Agent Torres cuts a look toward me, and I feel sick all over again when I realize what he’s about to say. “We have Connor Proctor safe, sir. No trace yet of Sam Cade.”
“Acknowledged, Lustig out.”
I lick my dry, still-tingling lips and say, “Check the shed, the one at the end of the concrete building. He’s in there, I think. Or at the lake. He could be at the lake.” I hope he isn’t. I don’t even want to think why he would be, but I remember seeing him there, seeing that last look he gave me, and even though my eyes are burning and leaking, now I know I’m crying for real.Dad, please. Please be okay. Please.
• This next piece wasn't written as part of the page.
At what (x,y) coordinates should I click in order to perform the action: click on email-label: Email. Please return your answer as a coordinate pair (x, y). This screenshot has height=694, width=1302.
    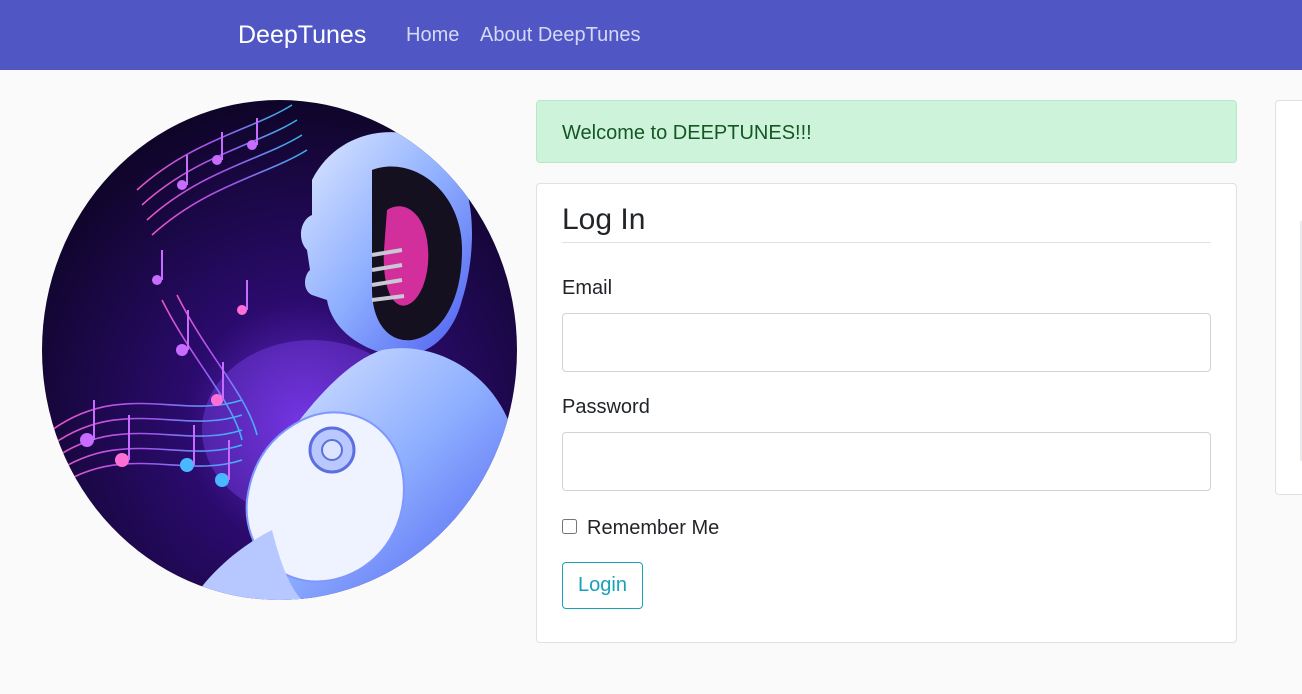
    Looking at the image, I should click on (588, 288).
Torres passes what I said along. Before we get an answer, the radio says, “All clear at the church. Located another device in another building, but it’s empty and—”
In the next second, there’s an explosion that tears the whole night to pieces, and it’s big enough to send pieces of wood and concrete flying through the air up, out, every direction. We all duck and cover, and when I look, part of the fence is mangled and bent from the force of it. My ears are ringing, and I just stare numbly at the fire rising on the other side of the gate.